Place Azadi, le 15 juin 2009

Depuis les élections du 12 juin, ce type de manifestation où le pouvoir exhibe sa bienveillance et son soutien populaire n'est plus possible : le 17 septembre (jour de la Palestine), le 4 novembre (anniversaire de la prise de l'ambassade des Etats-Unis), les 26 et 27 décembre (fêtes chiites de Tasua et Achoura) ont tous été marqués par une contestation sans précédent. Ebranlé dans sa légitimité, le pouvoir a réprimé systématiquement et violemment les manifestations alternatives largement plus importantes que les cortèges officiels. Cependant, malgré la violence de la répression d'Achoura (un des épisodes les plus sanglants de l'histoire post révolutionnaire de l'Iran), le pouvoir n'est toujours pas assuré, il craint la journée du 11 février. Le régime fait tout pour entretenir une ambiance de terreur : il multiplie les arrestations, exécute arbitrairement deux jeunes et, par la voix de clercs réactionnaires ou de brigadiers sinistres menace de mort les opposants.
Le 2 février, sur le site Kalemeh (proche des réformateurs), Mir Hossein Mousavi a répété son opposition avec le gouvernement en appelant à manifester le 22 bahman, un peu plus d'un mois après son communiqué n°17, qui avait déjà fait couler beaucoup d'encre.

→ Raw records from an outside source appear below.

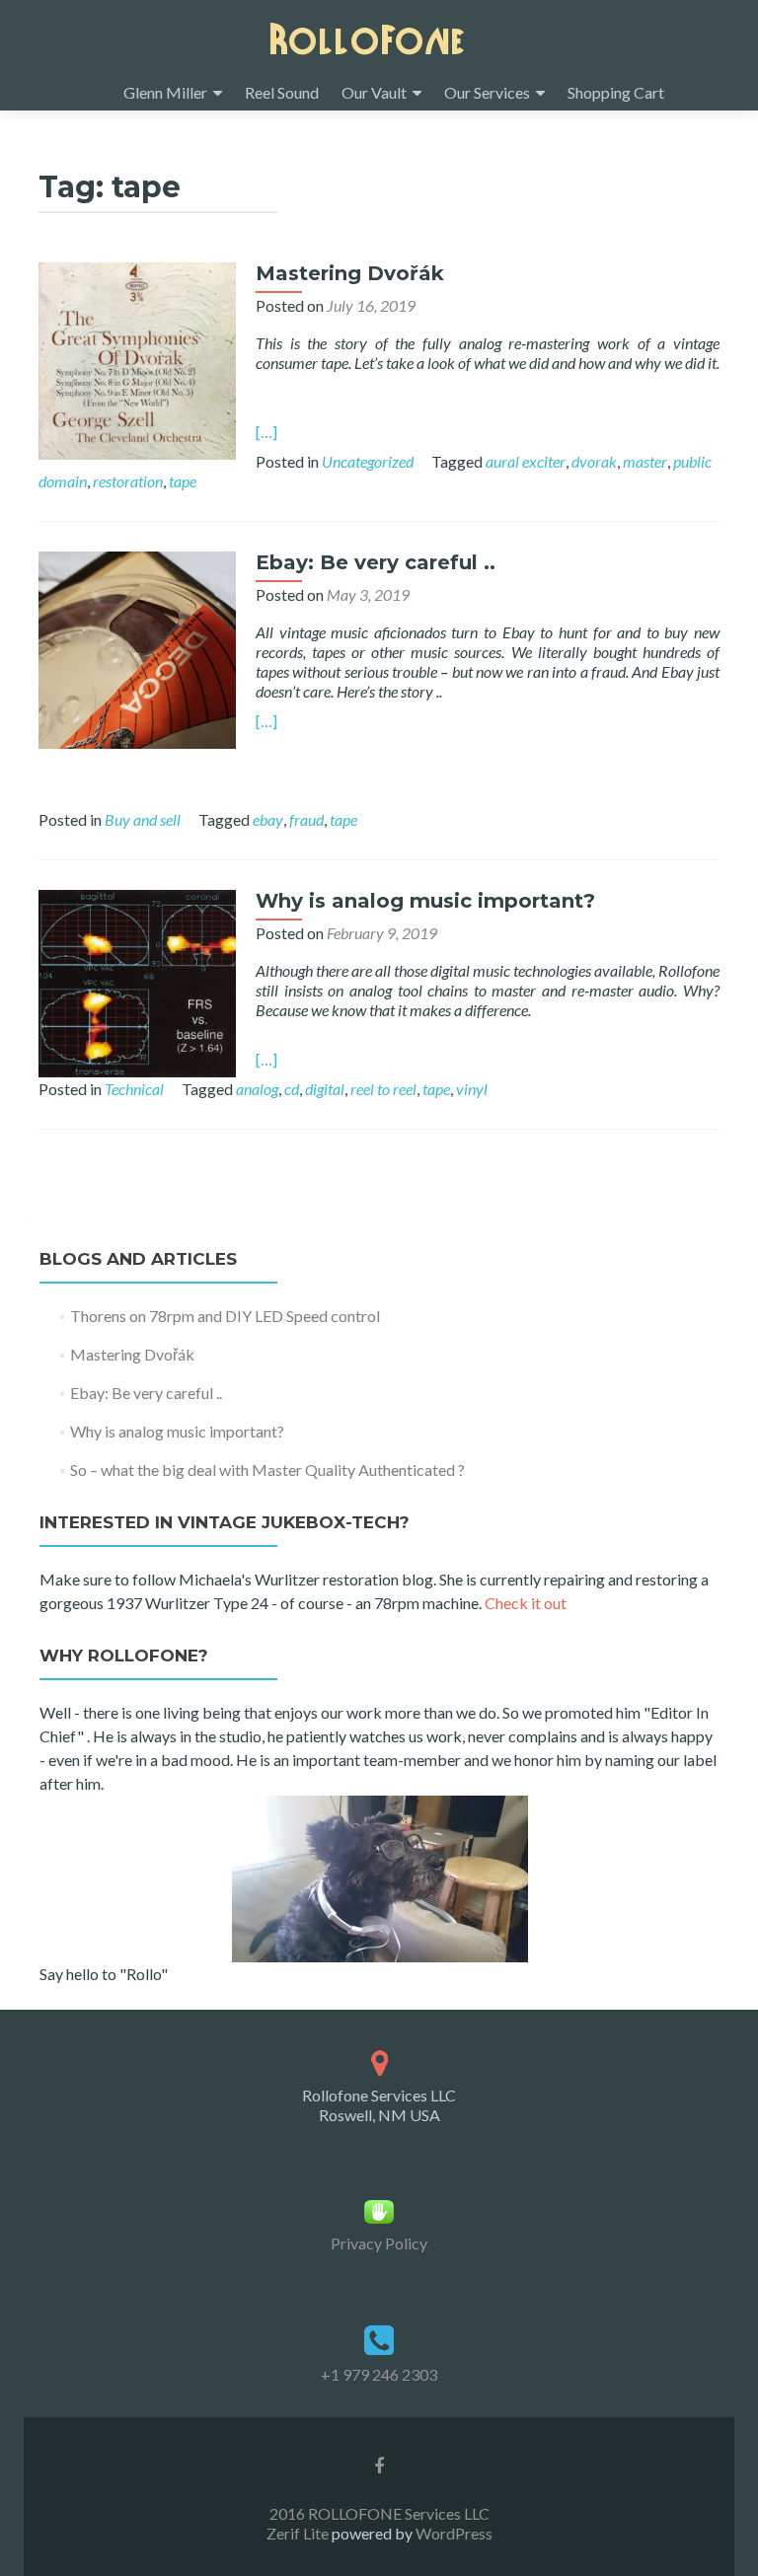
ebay (268, 819)
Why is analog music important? (425, 901)
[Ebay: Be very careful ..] (137, 647)
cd (291, 1088)
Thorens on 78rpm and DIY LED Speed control (225, 1315)
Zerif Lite (299, 2533)
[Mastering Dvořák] (137, 358)
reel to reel (383, 1088)
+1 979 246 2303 (379, 2374)
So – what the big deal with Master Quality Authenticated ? (267, 1469)
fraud (306, 819)
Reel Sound (282, 92)
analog (257, 1088)
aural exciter (526, 461)
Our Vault (374, 92)
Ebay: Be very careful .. (375, 562)
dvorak (594, 461)
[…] (266, 431)
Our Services (487, 92)
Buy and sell (143, 819)
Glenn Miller (165, 92)
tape (182, 481)
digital (324, 1088)
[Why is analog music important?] (137, 981)
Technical (134, 1088)
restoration (128, 481)
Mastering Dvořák (350, 273)
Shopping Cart (616, 92)
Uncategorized (368, 461)
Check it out (526, 1602)
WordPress (453, 2533)
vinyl (472, 1088)
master (645, 461)
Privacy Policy (379, 2243)
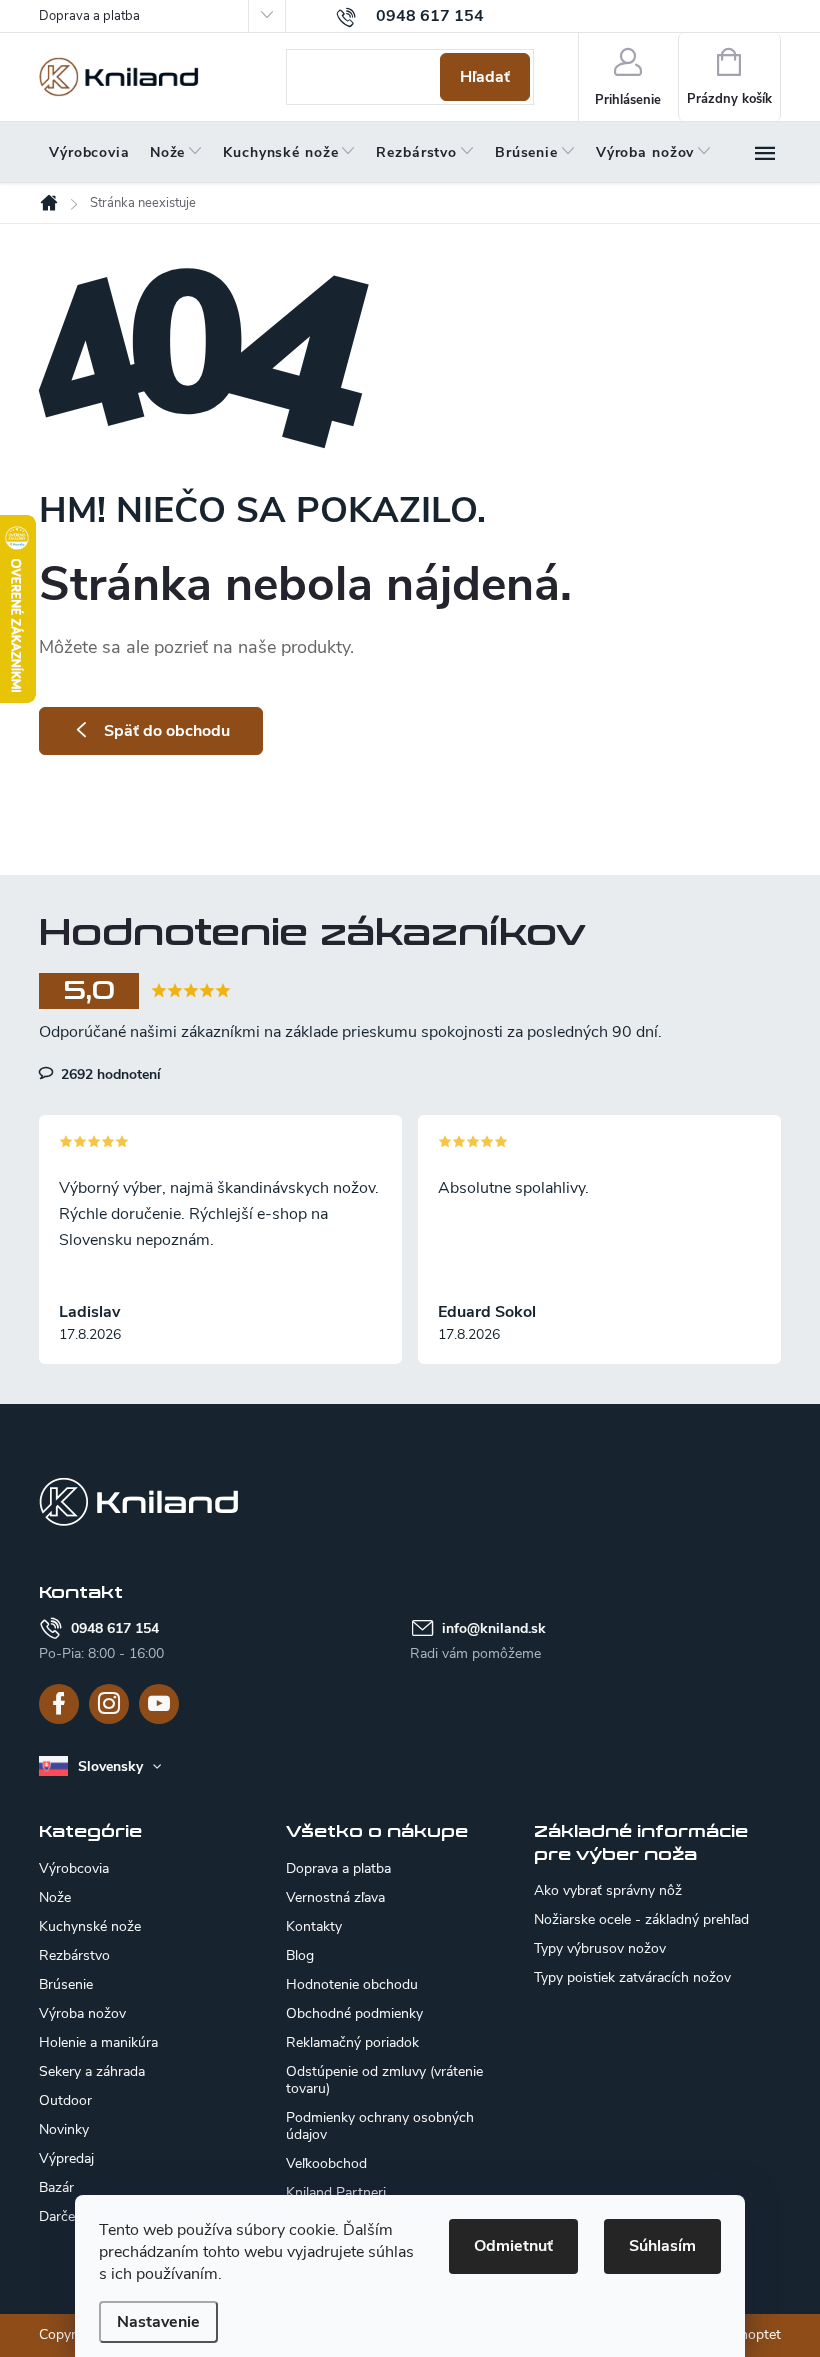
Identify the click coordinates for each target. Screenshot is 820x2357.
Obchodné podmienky (354, 2013)
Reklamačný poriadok (352, 2042)
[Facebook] (59, 1704)
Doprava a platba (89, 16)
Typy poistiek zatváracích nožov (632, 1978)
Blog (300, 1955)
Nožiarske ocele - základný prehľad (641, 1920)
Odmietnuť (513, 2246)
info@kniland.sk (494, 1628)
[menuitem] (89, 153)
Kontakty (314, 1926)
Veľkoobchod (326, 2163)
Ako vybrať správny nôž (608, 1891)
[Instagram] (109, 1704)
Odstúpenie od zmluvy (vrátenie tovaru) (384, 2080)
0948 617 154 (115, 1628)
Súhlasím (662, 2246)
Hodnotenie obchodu (352, 1984)
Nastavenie (158, 2322)
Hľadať (485, 77)
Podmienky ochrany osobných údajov (380, 2126)
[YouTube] (159, 1704)
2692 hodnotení (109, 1074)
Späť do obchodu (167, 731)
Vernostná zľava (335, 1897)
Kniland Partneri (336, 2192)
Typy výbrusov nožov (600, 1949)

Dans cette interview, Mousavi accuse la révolution d'avoir renoué avec le despotisme du Shah : "Dans les premières années de la révolution, le peuple était convaincu d'avoir détruit toutes les structures à travers lesquelles le despotisme et la dictature pouvaient s'imposer. Je faisais partie de ceux qui y croyaient, mais maintenant, non. (…) je ne pense pas que la révolution islamique a réalisé ses objectifs." Il décrit la situation actuelle de l'Iran dans des termes plus durs qu'auparavant en disant que "la dictature au nom de la religion est la pire de toutes". Il affirme ensuite avoir perdu toute confiance dans les institutions : "nous avons perdu tout espoir dans l'institution judiciaire. (…) Aujourd'hui les cellules sont occupées par les enfants les plus sincères et les plus attachés à la révolution : étudiants, professeurs, et autres. Ils essayent de les condamner pour espionnage ou pour des crimes financiers ou sexuels – charges qui sont basées sur des formules périmées – alors que les vrais criminels et les voleurs qui siphonnent l'argent public sont libres." Parallèlement, il dénonce la confiscation des pouvoirs du parlement par le gouvernement.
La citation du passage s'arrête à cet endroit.